━━━ MATERIAL TO PROCESS ━━━

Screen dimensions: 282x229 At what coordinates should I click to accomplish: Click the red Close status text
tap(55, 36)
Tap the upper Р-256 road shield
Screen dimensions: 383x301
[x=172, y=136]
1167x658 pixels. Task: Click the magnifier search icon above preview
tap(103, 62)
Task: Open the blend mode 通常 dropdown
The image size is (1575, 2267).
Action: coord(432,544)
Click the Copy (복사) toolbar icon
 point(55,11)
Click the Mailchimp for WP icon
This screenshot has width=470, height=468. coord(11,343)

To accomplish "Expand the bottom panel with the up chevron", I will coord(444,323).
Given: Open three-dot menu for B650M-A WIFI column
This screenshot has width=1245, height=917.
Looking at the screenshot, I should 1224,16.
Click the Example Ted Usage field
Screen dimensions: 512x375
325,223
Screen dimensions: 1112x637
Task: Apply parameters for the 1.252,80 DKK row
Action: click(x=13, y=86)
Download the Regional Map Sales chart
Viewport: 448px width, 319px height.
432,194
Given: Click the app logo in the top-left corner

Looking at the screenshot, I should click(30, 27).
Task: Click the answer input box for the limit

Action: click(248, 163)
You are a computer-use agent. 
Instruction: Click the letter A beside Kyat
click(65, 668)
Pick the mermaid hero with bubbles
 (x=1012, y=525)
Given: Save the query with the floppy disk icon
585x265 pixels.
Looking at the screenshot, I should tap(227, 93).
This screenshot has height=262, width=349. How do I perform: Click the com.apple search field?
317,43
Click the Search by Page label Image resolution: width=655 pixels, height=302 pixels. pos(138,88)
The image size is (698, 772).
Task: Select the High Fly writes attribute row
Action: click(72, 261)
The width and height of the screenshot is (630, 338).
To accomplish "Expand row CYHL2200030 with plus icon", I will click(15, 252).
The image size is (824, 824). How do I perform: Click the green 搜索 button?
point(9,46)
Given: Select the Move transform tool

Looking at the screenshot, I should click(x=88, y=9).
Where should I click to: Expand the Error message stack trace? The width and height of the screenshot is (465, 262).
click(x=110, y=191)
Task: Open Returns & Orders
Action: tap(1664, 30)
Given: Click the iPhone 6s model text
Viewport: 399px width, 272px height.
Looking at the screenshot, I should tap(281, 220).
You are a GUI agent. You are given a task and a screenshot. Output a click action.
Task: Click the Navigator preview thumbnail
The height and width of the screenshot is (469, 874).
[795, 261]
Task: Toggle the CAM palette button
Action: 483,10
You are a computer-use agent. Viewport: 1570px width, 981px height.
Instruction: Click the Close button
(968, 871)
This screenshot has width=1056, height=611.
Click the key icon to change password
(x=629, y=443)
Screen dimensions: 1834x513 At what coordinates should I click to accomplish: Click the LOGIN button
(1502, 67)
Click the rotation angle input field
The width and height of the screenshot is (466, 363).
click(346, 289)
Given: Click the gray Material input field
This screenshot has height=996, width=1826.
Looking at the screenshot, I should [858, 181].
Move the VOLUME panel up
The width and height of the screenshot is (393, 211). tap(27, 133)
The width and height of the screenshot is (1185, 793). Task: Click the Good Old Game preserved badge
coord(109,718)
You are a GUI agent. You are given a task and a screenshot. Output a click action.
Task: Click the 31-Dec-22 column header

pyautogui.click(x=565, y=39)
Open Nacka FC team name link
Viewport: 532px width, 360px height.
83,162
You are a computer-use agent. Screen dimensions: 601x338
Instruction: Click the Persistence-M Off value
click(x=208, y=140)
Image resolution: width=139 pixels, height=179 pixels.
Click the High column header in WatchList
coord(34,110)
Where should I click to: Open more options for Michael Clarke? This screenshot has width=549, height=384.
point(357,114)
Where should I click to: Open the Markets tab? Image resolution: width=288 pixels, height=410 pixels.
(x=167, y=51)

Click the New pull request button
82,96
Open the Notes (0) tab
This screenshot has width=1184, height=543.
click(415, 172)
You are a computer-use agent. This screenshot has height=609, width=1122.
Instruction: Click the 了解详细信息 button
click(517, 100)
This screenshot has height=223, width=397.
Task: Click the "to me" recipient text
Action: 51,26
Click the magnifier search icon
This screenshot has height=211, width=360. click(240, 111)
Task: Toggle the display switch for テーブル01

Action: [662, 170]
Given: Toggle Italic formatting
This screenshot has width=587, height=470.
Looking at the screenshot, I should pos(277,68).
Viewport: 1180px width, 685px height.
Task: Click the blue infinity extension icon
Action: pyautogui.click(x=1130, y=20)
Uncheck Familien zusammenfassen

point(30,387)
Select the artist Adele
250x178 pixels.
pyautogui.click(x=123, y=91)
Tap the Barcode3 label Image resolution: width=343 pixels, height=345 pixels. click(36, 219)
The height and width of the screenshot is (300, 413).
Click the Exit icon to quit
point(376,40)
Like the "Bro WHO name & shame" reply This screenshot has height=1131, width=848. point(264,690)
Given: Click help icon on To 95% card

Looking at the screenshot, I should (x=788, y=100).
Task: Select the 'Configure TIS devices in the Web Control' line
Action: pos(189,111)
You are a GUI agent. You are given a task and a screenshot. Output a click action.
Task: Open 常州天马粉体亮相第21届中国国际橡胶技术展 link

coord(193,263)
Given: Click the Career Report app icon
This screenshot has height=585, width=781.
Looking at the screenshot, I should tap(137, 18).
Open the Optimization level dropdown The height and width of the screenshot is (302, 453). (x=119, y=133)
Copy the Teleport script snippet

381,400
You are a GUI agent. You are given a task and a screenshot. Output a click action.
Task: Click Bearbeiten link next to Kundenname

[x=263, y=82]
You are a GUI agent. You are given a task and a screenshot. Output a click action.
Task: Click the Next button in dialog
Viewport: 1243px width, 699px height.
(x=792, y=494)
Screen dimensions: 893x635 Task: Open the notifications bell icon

━━━

> [EXERCISE] Of all the entries above, how many lines contain the string "will"? Answer with the number only.

> [SOLVED PROBLEM] 2